Зерно увозили на ток, а позже на пункты «Заготзерна», и к предстоящей судьбе ржи, пшеницы и других злаков колхоз отношения, в большинстве случаев, не имел. Потому не имел и мельниц. Муку привозили – в случае если привозили – в сельпо из города. Либо сами ездили в область и брали кило и кило блинной несложной – пирог испечь либо лапшу сделать.
К хлебу отношение в деревне было смешанное. Были ещё люди, заставшие голод – и людоедские тридцатые годы, и жёсткие сороковые, на хлеб они разве что не молились. Быть может и молились. Тайно. А ещё хлебом кормили скотину. Скотина также кушать желает, чем же её кормить, как не хлебом? Но подобное осуждалось: рисовали карикатурки, писали фельетоны, публиковали гневные письма трудящихся.
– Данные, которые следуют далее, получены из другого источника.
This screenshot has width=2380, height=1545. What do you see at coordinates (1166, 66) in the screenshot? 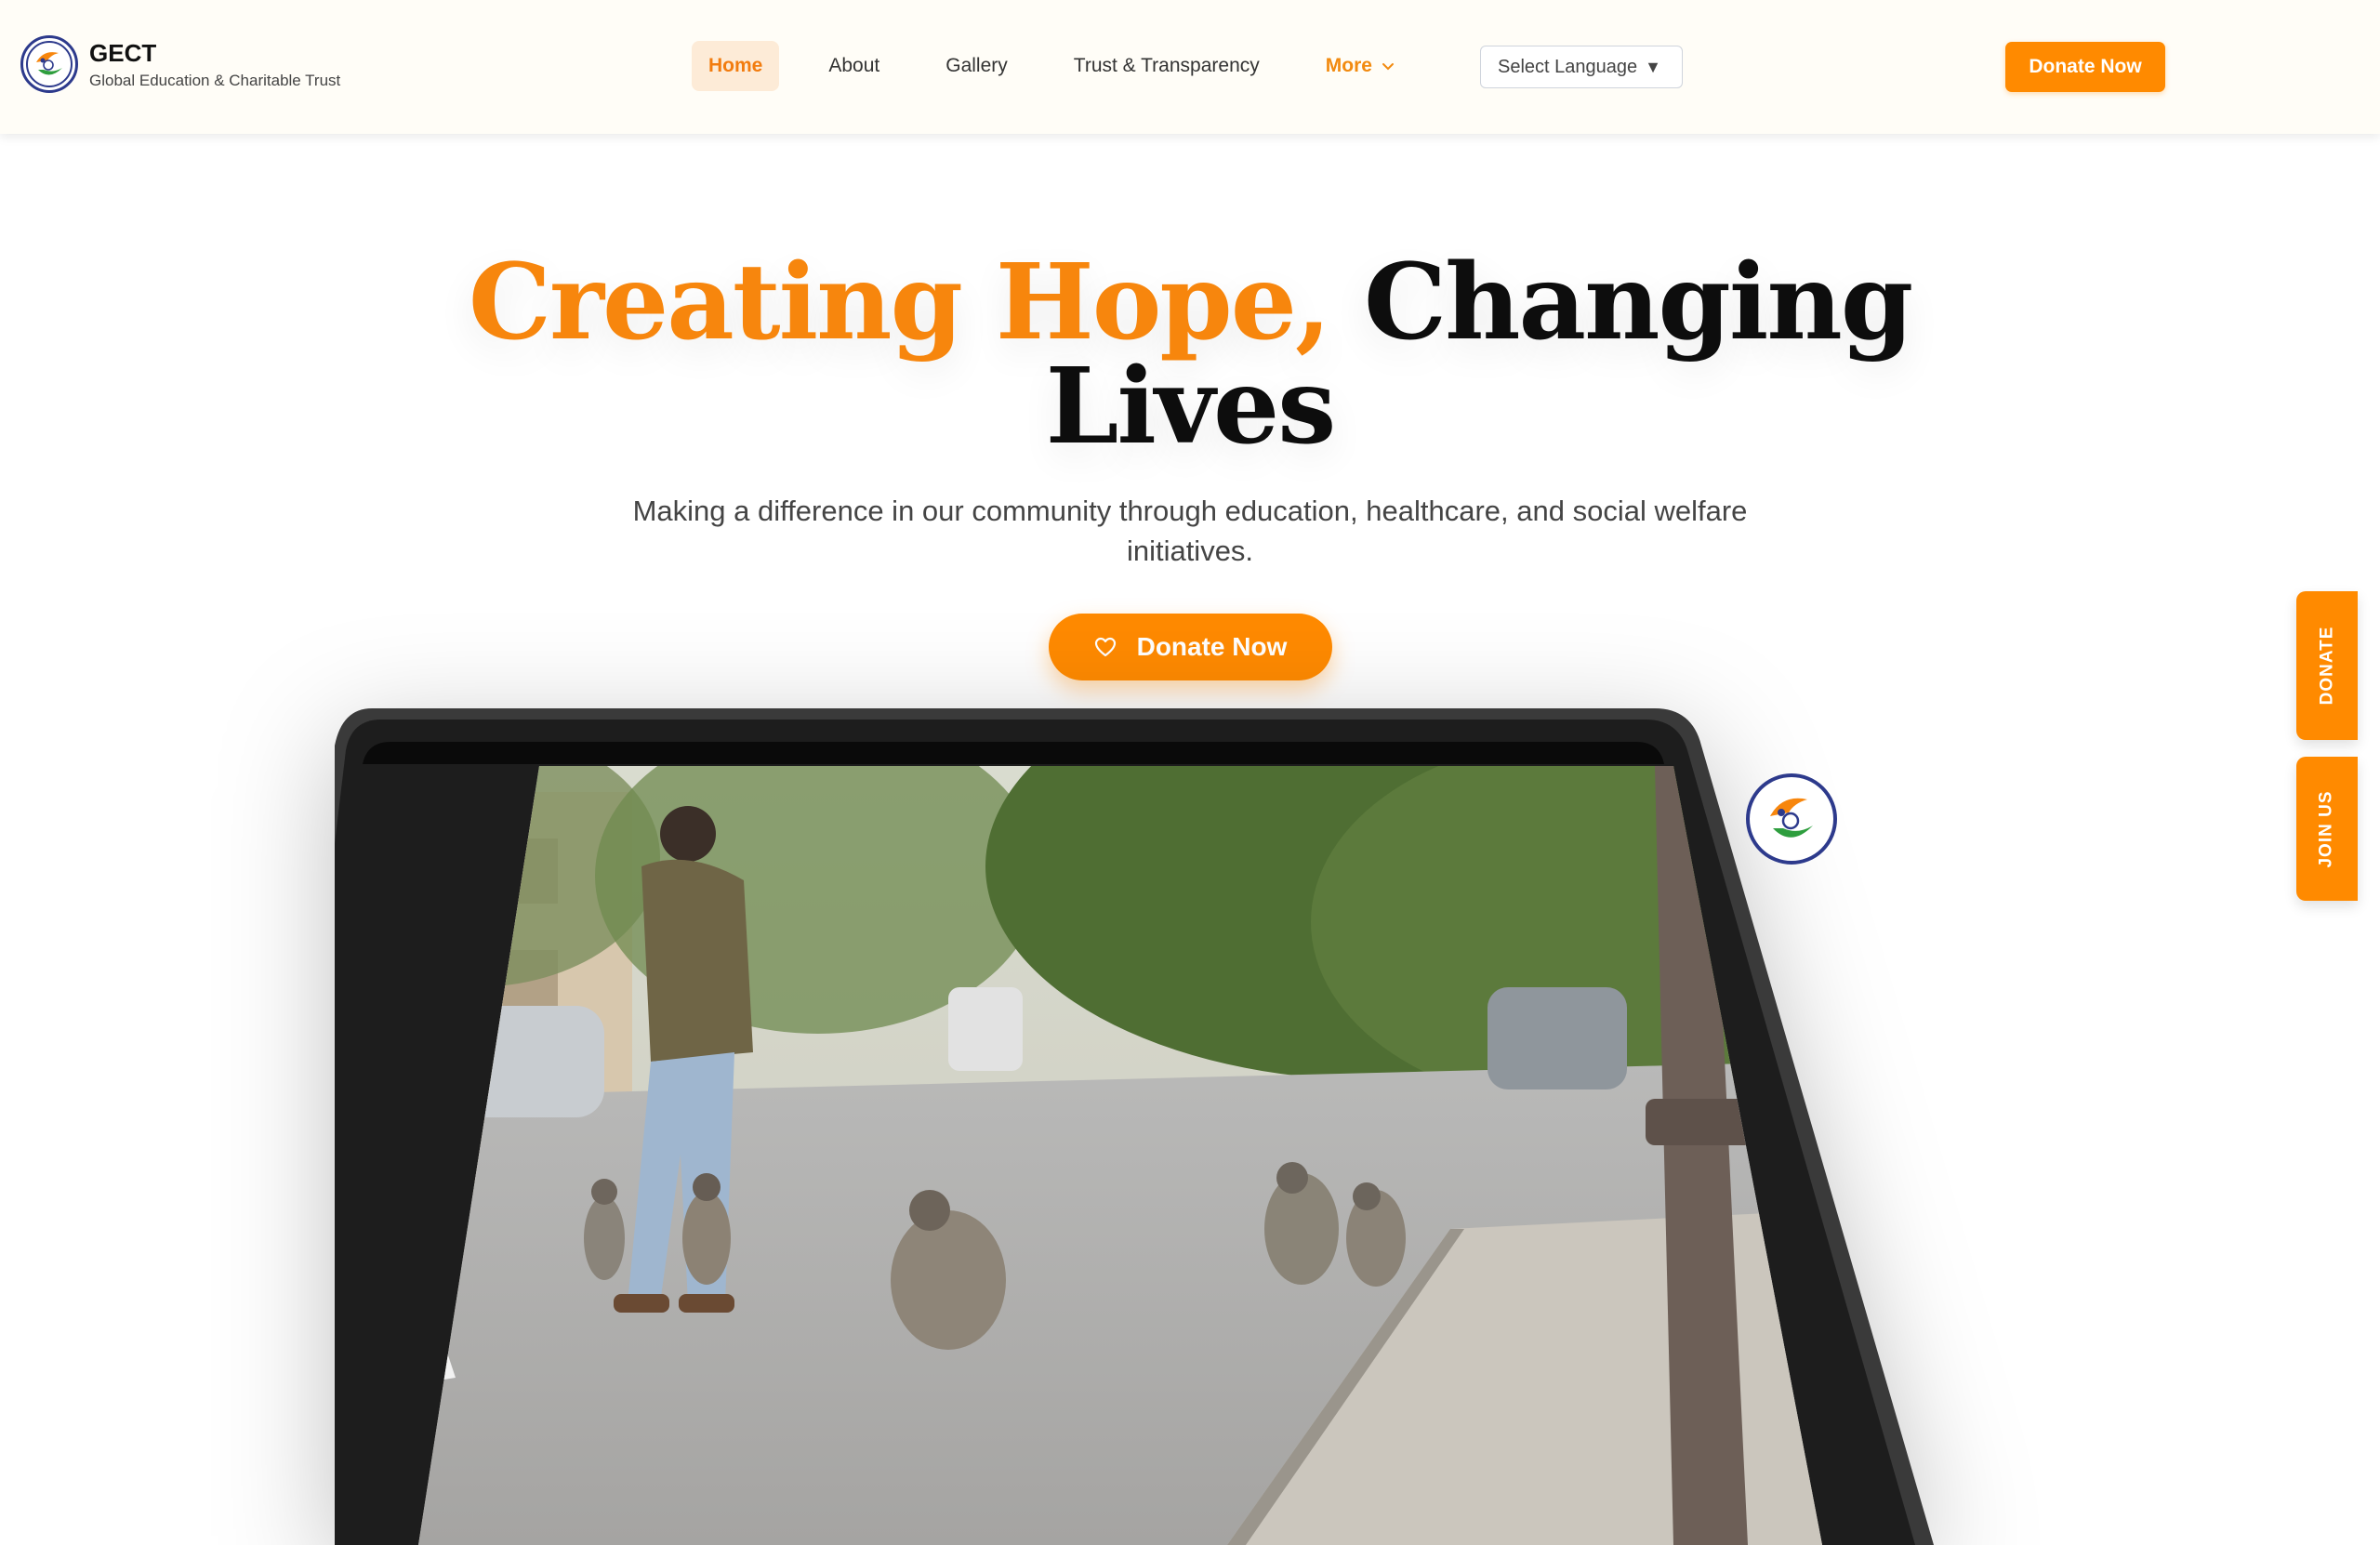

Необычно, но чем ближе к полю, тем хлеб был хуже. Районный хлебозавод выпекал непривлекательные кирпичи, черствеющие и плесневеющие в первые же дни. Второй мой товарищ, студент технологического университета, растолковывал это нехорошей мукой: дают, дескать, в село то, что в самый раз выбросить, потому и хлеб таковой. А отчего, задаю вопросы, мука такая нехорошая? Мельницы портят? Нет, мельницы у нас обычные. На электричестве. А на складах хранят её, муку, непотребно. То отсыреет, то ещё что произойдёт.
Но, в городе хлеб был получше. И вкуснее, и хранился не сутки, а три. Те же, кто побывали в Москве, говорил сказки – что булки в Москве и мягкие, и сладкие, а ржаной хлеб духовитый, как будто бы из печи. Как будто бы из печи – выражение из ветхих времён, хлеб в сёлах пекли редко.
И потому пейзаж с ветряными мельницами отозвался печалью. Правильно, большое количество в данной Голландии хлеба, и не везут всё зерно в Амстердам, не сдают стране, а сами, на местных мельницах смелют муку, напекут хлеба и съедят вместе с голландской селёдкой и картофелем.
И сейчас, в то время, когда я просматриваю победные реляции о превосходных урожаях, думаю: а как у нас с мельницами? С мукой? Соскучился я по вкусному духовитому хлебу, хоть и не в деревне живу, а в городе, и Снейдерса от Кукрыникс отличить могу. Пускай и не сходу.